L’entreprise survit.

Mais le mal est fait pour moi.

Il est temps de partir.

Le départ ne sera pas de tout repos. Entre larmes et colère.

Mais une conclusion juste pour moi.

Mon histoire – Ep 2 – L’Ecole du recrutement : une vision, une aventure et des larmes 

23 septembre 2020. 16h38.

Paris 8e. arrondissement.

Chambre de commerce Franco-suédoise.

Septembre est étonnamment frais cette année, et le vent qui souffle sur le rooftop du bâtiment nous fait tous rentrer la tête dans les épaules.

La Tour Eiffel au loin ne fait que renforcer notre impression de petitesse.

Nous sommes 12. Serrés et comme accrochés autour d’une table de jardin, comme si nous allions tomber. 
Tout le monde se tait mais chaque visage semble crier. 

Je prends la parole, une dernière fois.

Des sanglots montent dans ma voix.

Je réussis à dire une phrase:

« J’aurais aimé que les choses soient différentes, j’aurais aimé partir dans d’autres conditions. »

Je fonds en larmes.
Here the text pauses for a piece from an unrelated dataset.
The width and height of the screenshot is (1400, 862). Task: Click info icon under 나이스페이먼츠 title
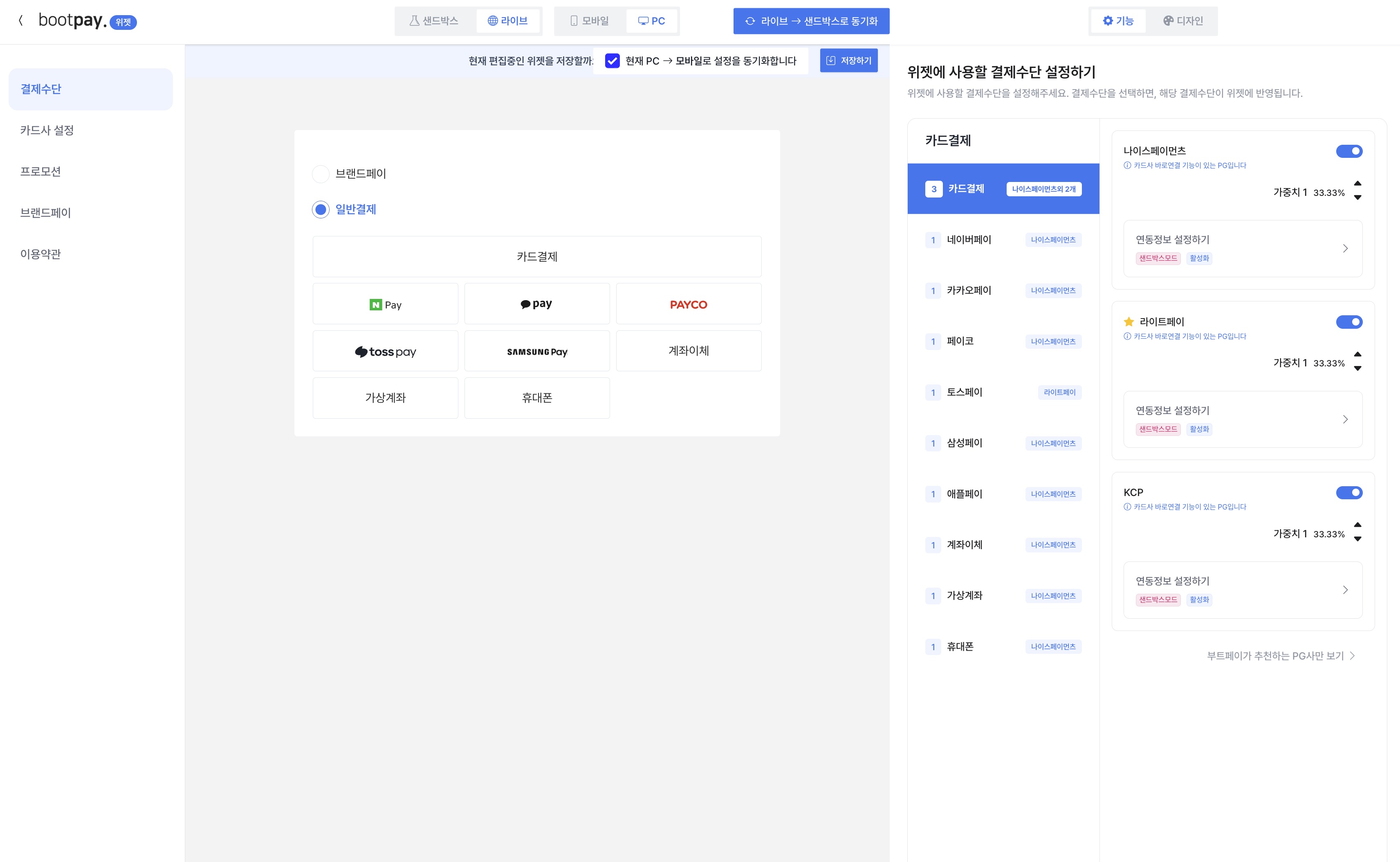[x=1127, y=165]
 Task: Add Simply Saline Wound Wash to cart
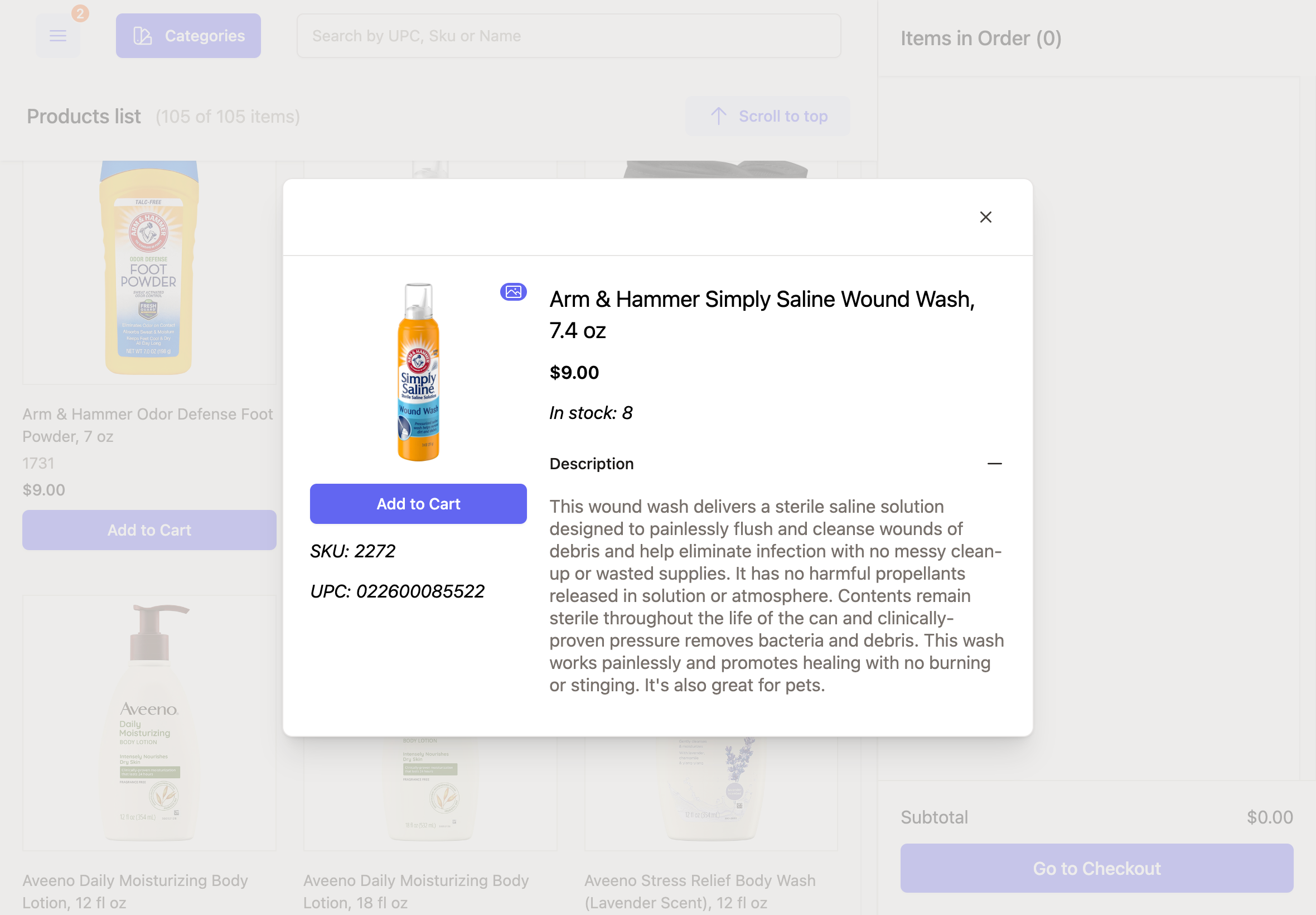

Oui ce sont bien mes larmes que je verse.

Je vous emmène aujourd’hui sur les traces de mon aventure entrepreneuriale, 2e épisode: l’Ecole du recrutement, une vision, une aventure et des larmes. 

J’ai lancé un Patreon donc si vous voulez m’aider pour financer le podcast, pensez bien à cliquer ici. Un grand merci !

=> https://www.patreon.com/lapprenti

Pour retrouver l’épisode 1:

L’épisode 1 : Link Humans, de la création à la séparation

Table des matières

Irlande: un nouveau modèle d’entreprise

Une décision difficile

Croissance et école

Argent et leadership

Sauvés ? Oui mais pas moi

Le départ

Epilogue: la vente

Irlande: un nouveau modèle d’entreprise

Janvier 2015

Je viens tout juste de me séparer de Jean-Christophe, mon associé.

Des trois personnes qui travaillaient avec nous, seul Nicolas a choisi de me suivre.

« Pour le fun – a-t’il dit. « 

Moi, je rigole moins. 

Clémence ma fille vient de naître. 

Je n’ai pas d’autre choix que de réussir.

Je travaille chaque jour comme un fou.  
Le week-end ? J’écris des articles
Le soir ?  J’organise des événements.

Je passe mon temps au téléphone et sur LinkedIn.

Je n’arrête plus.

Je suis lancé dans un tunnel loin de ma famille. Je fais pourtant tout cela pour eux.

Petit à petit, je sens que les choses bougent. 

L’action me rassure, et surtout elle commence à porter ses  fruits.
Les formations rentrent les unes après les autres.

Nicolas en donne 3 jours par semaine.

L’argent rentre.

Les premiers salaires sont payés avec l’argent récupéré de la cession. Les salaires suivants sont honorés grâce aux formations de Nicolas et à mon travail. 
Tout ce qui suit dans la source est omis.